I chose to use perchance.org to generate images of my historical prompt: 1996 Mount Everest Disaster.
That is exactly how I inputted it to perchance, and I found my results to be a bit lackluster. Over and over again I was generating the same grid of images with usually a small group of people wearing red mountaineering suits and a non-descript mountain in the background. There weren't any clear Everest indicators like I expected there to be (prayer flags or basecamp tents), nor were there any "disaster" vibes. Nothing gruesome to be found.
I stuck with it and generated 11 grids (66 total photos) before running them through the google collab notebook.
My first hiccup was an issue with the formatting of my images, the code was seeking out .png images to slice but all of mine were .jpg. I couldn't understand why the all_images folder was being created but nothing was actually happening with my data until Dr. Graham went through the process himself and called out the one line of code. After I switched it to be compatible with my image format, the code successfully split up my grid screenshots and I was left with 66 individual images.

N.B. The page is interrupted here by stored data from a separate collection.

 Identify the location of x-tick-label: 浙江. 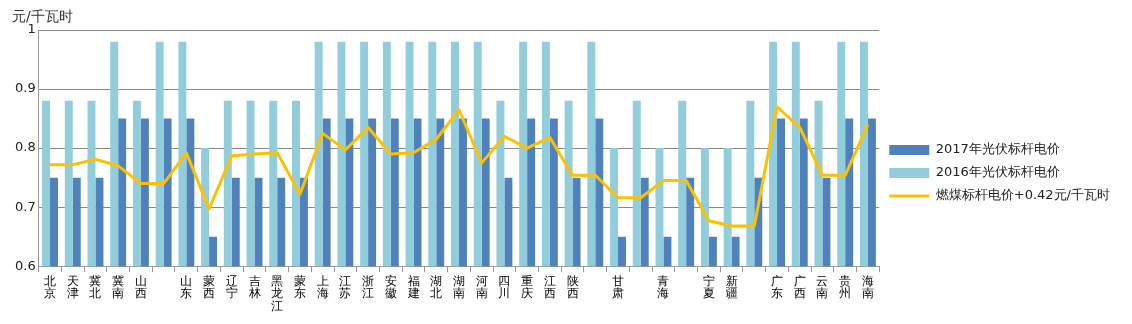
(368, 287). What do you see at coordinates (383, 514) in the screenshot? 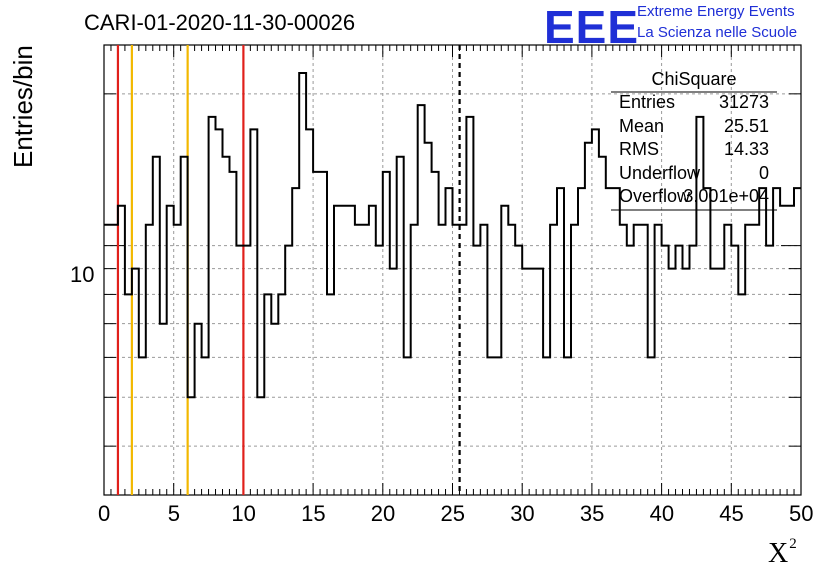
I see `x-tick-label: 20` at bounding box center [383, 514].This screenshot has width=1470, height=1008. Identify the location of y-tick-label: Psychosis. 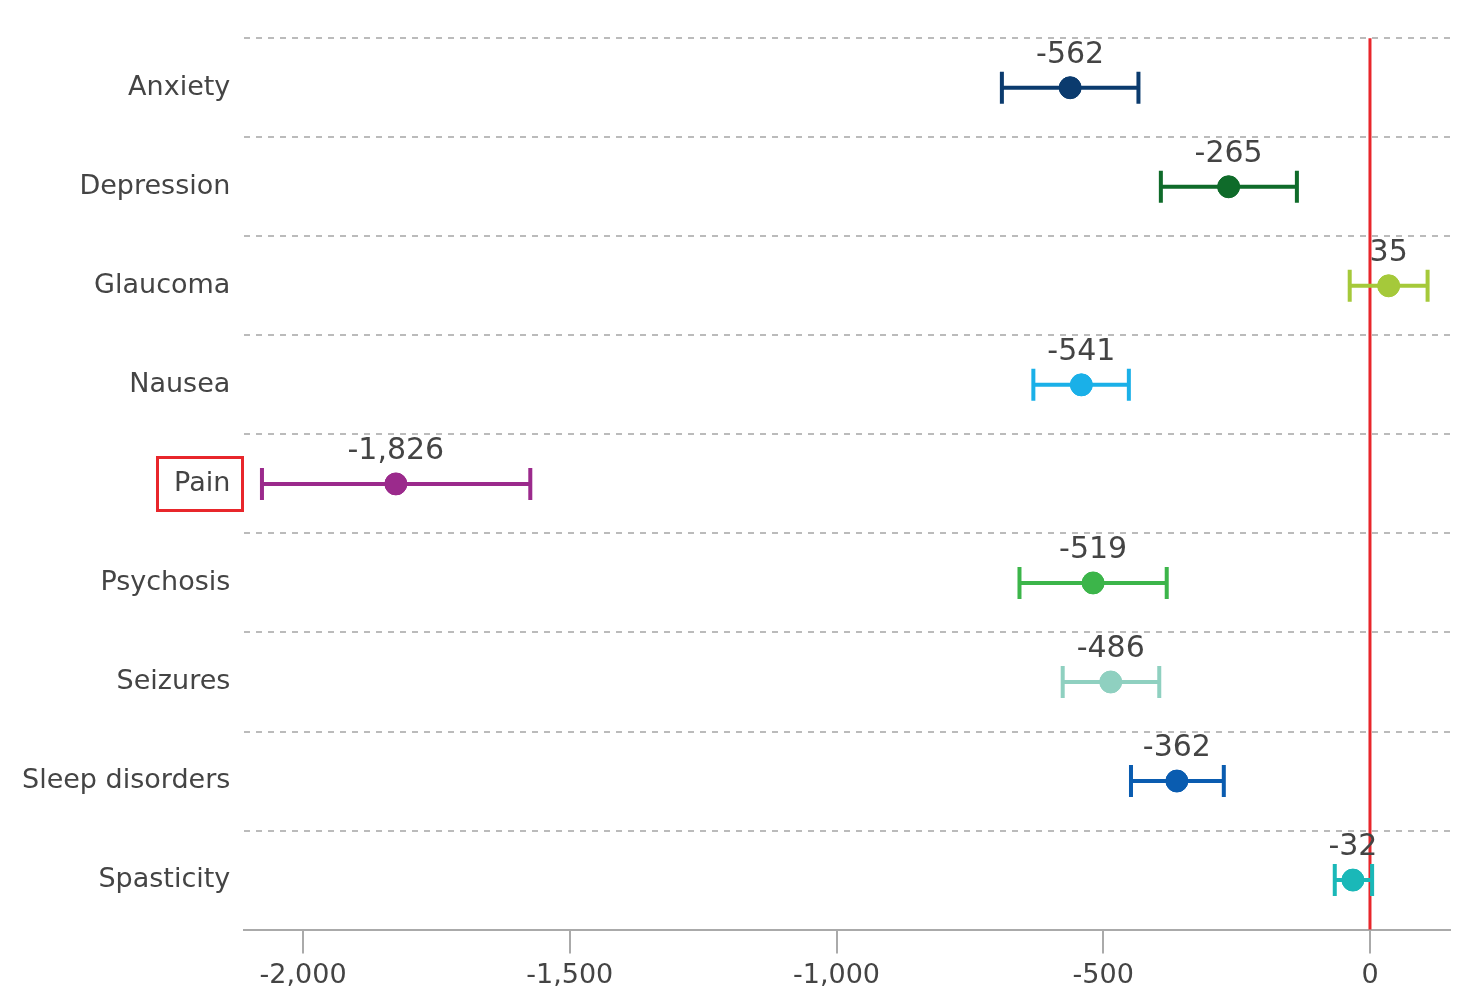
(166, 580).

Everything went smoothly with the subsequent coding and installs until I was met with the python element. Unfortunately, python makes my brain melt a bit and I uninstalled it in a fit of rage a few weeks ago. I had to go through the steps to reinstall it and was baffled when I still couldn't get it to run in command prompt. When running python it would bring up the Microsoft store and try to get me to install it again, so I decided to just google it. I found a whole thread of people saying that you need to change the pathing in your system, until one person said to just try "py" instead of python.
It worked, but I still couldn't get the server running for whatever reason.
I thought it was a total flop until I realized that pixplot was, in fact, still running and working within the google collab notebook. So even though I couldn't yet explore the visualization in all its glory, I could look at it on a shrunken scale within the notebook and found some interesting clusters.
One thing I noticed is that on either end of the visualization were two similar images in concept: one person centered in the middle of the frame with a mountain in the background. The only clear difference was one seemed to be on the ascent whereas the other was on the descent. The fact that this was enough to differentiate and create such a divide in the space is pretty cool; the perspective change was noticeable enough for it to be on either side of the grid, furthest from each other.